Task item —
All that is wanted is the exact lines from the one with "Where should I" through the last line of the entries, with both ends kept and every picture left out.

----------

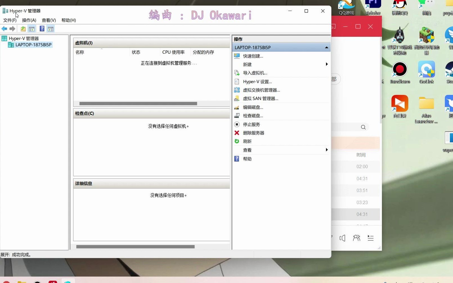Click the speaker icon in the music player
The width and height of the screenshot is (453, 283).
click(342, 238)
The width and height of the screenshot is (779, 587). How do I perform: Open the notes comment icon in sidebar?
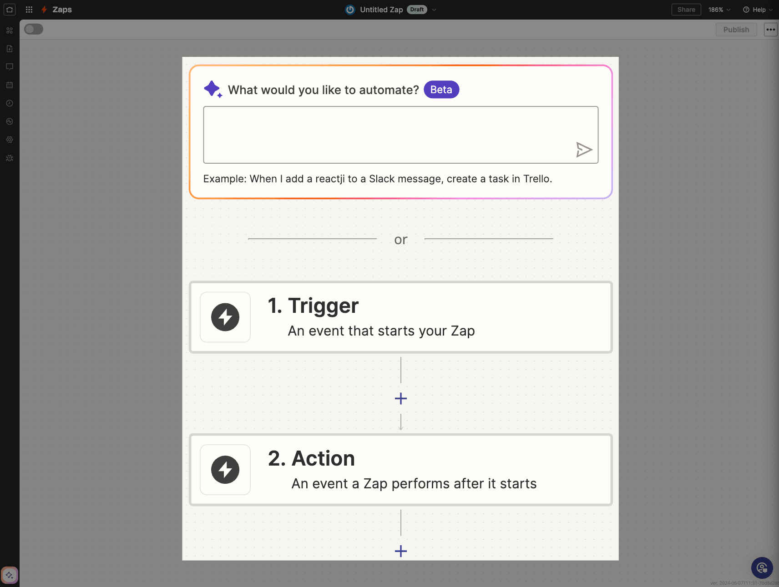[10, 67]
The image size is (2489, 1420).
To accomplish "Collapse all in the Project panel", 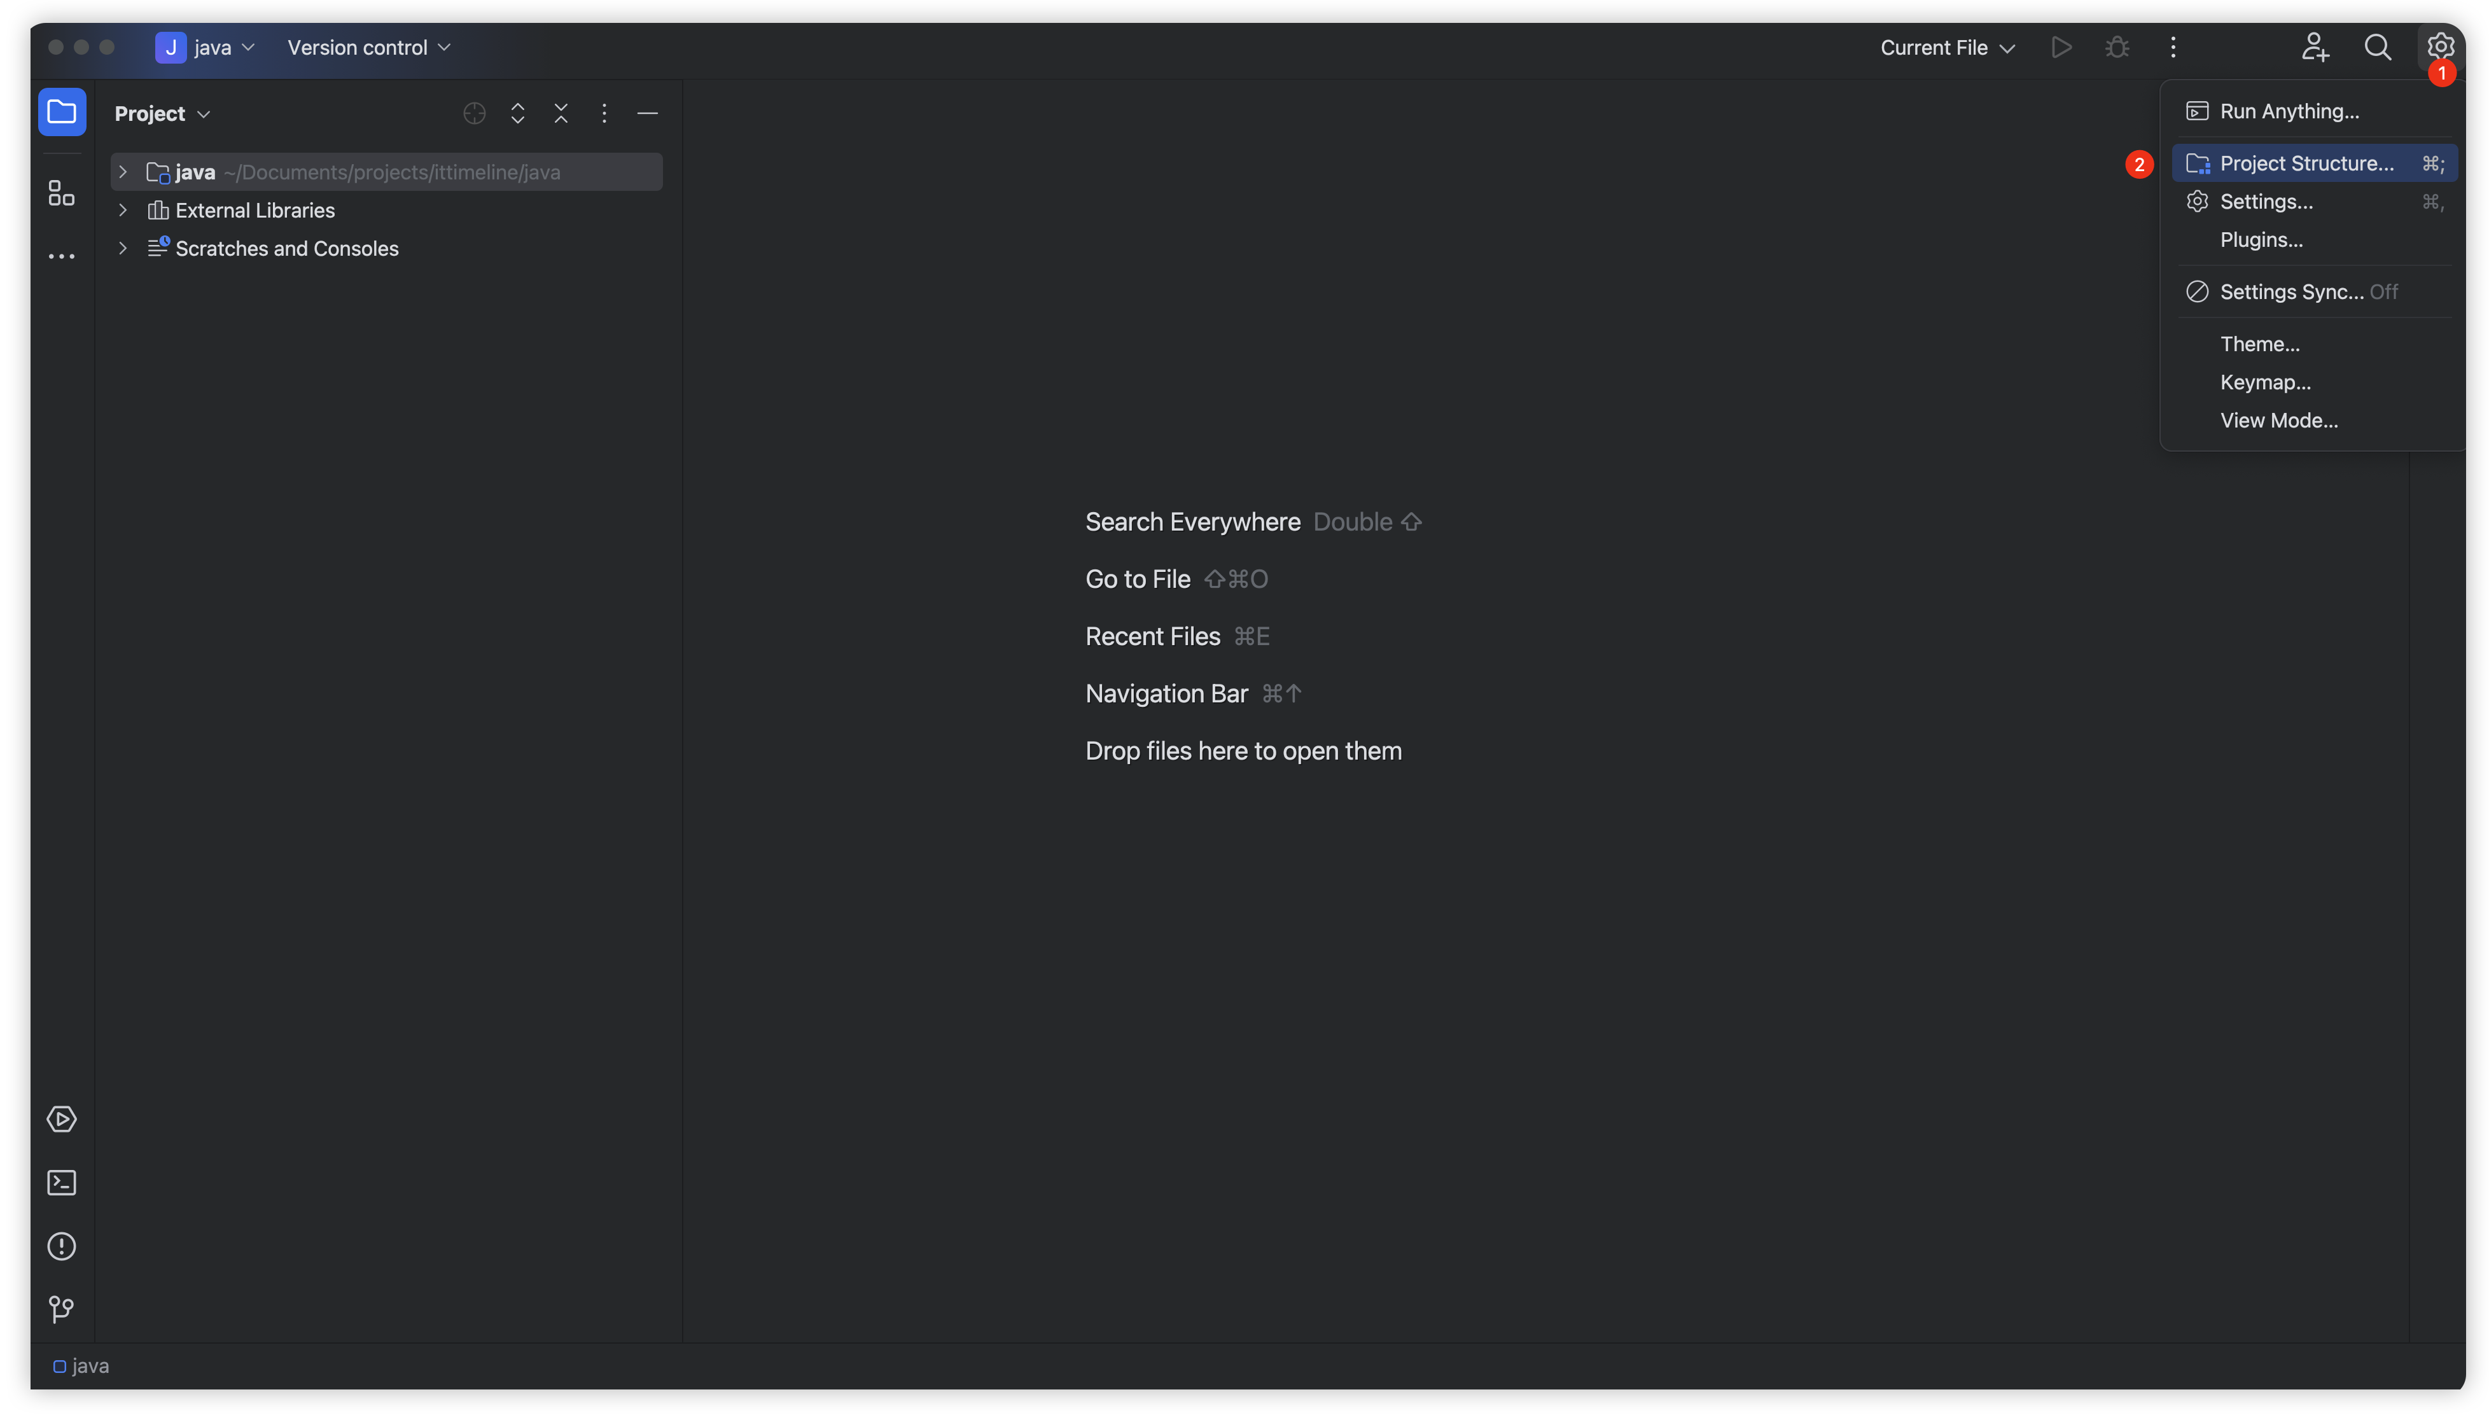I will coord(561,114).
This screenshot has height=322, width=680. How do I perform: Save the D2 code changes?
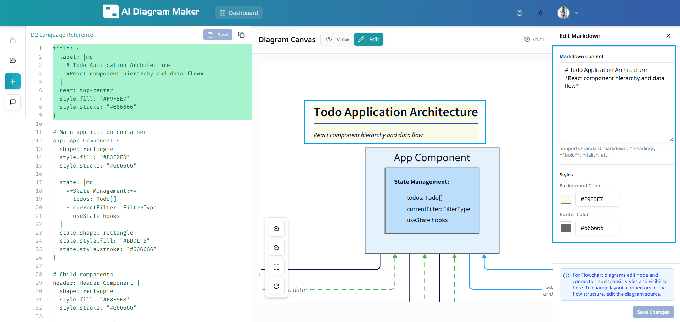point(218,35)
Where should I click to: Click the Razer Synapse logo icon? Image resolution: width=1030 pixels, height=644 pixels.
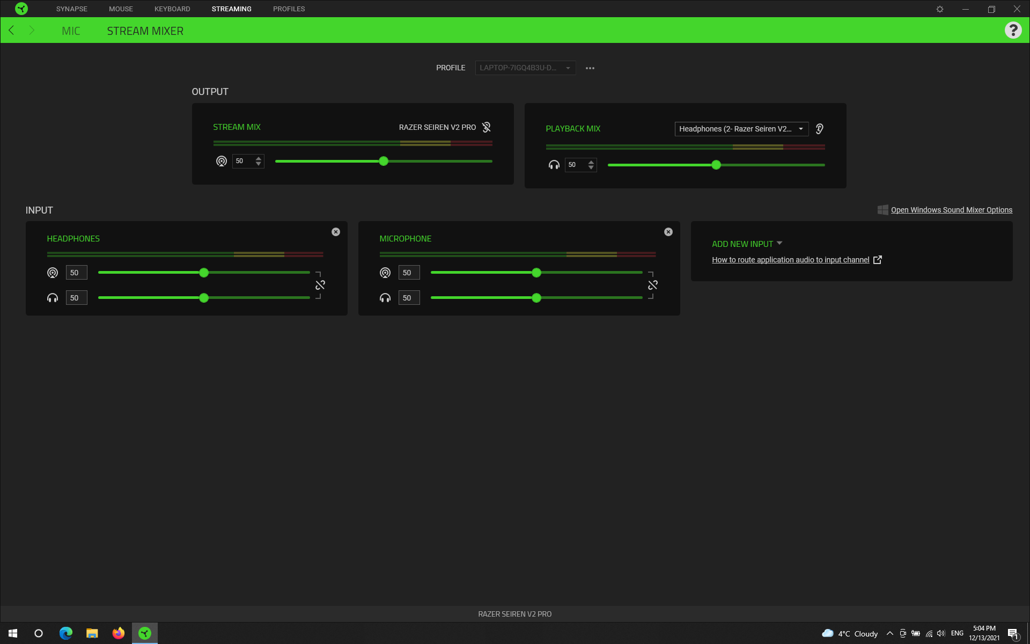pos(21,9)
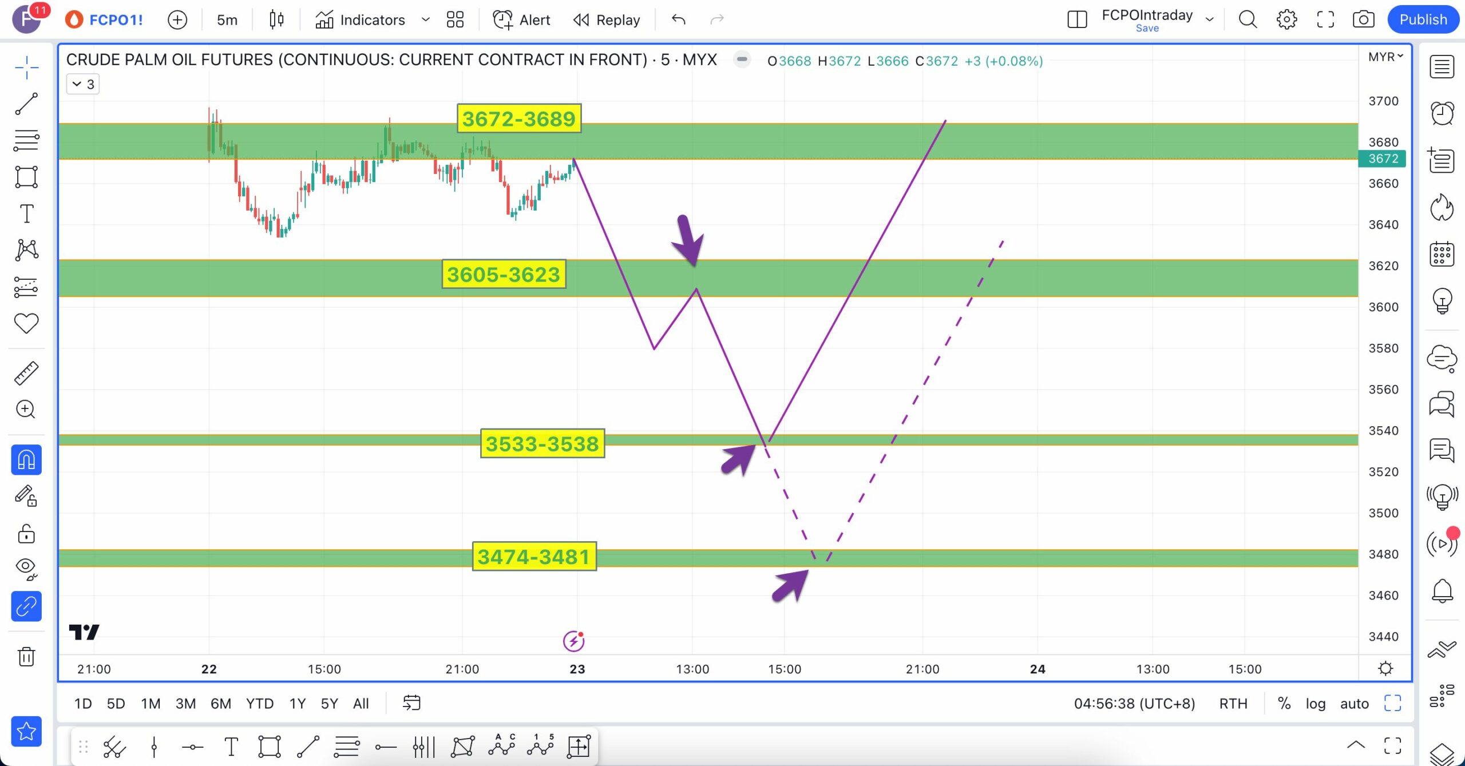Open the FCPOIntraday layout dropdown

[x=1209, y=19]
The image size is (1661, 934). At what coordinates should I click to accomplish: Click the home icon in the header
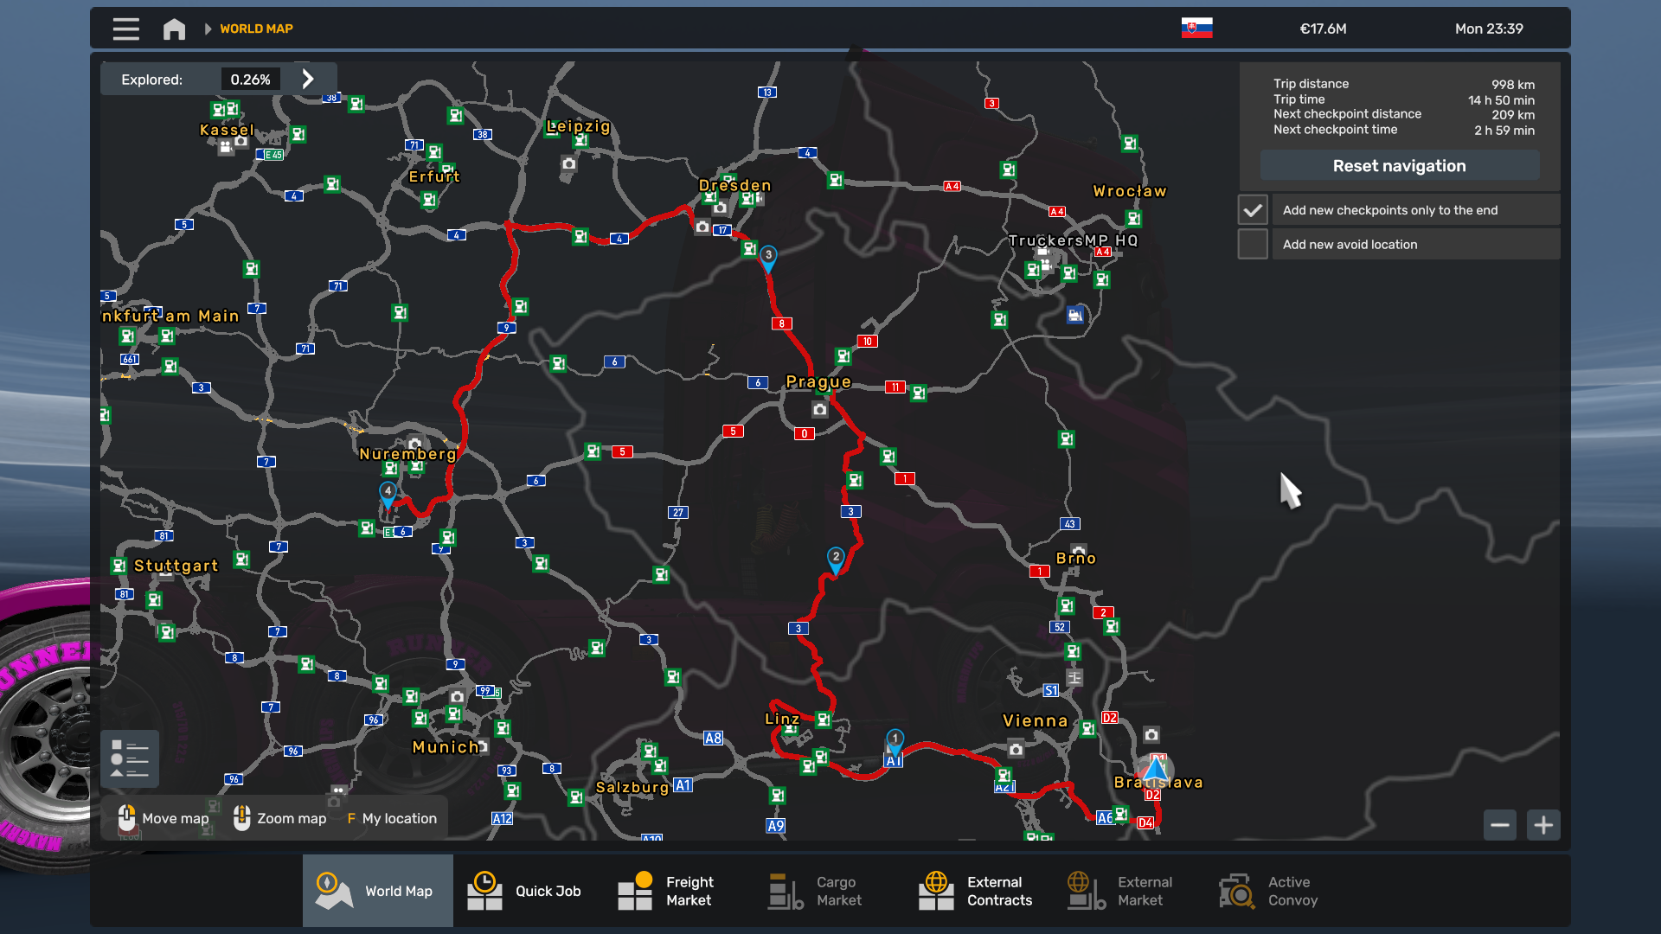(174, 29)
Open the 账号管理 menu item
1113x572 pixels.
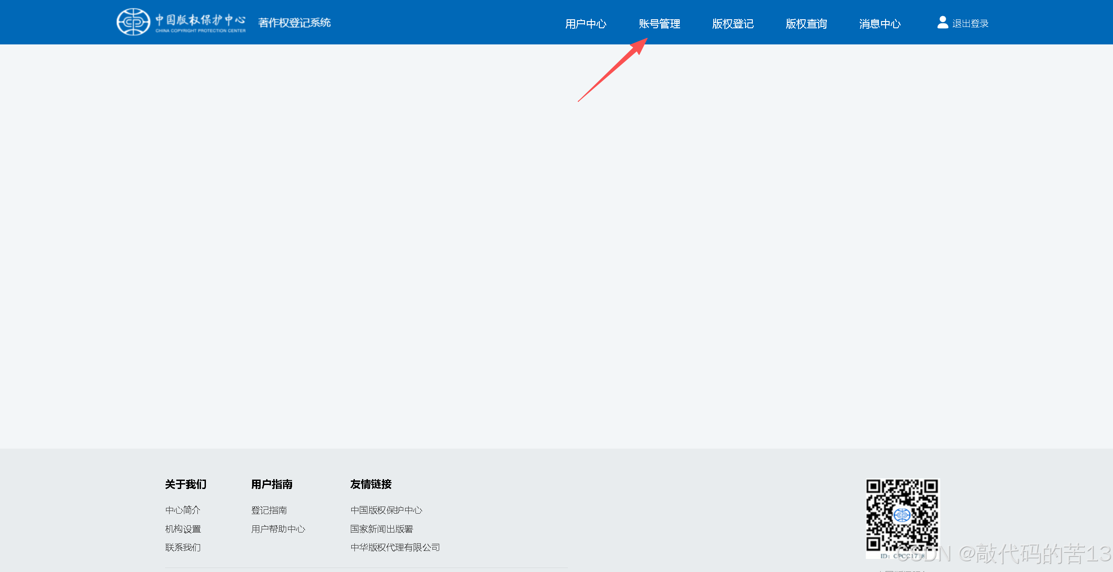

----------

Answer for the task —
Where should I click to: Click the Razer Synapse logo icon? Image resolution: width=1030 pixels, height=644 pixels.
pos(21,9)
Open the FCPOIntraday layout dropdown

[x=1209, y=19]
The image size is (1661, 934). At what coordinates should I click to accomplish: Click the home icon in the header
(174, 29)
Open the 账号管理 menu item
1113x572 pixels.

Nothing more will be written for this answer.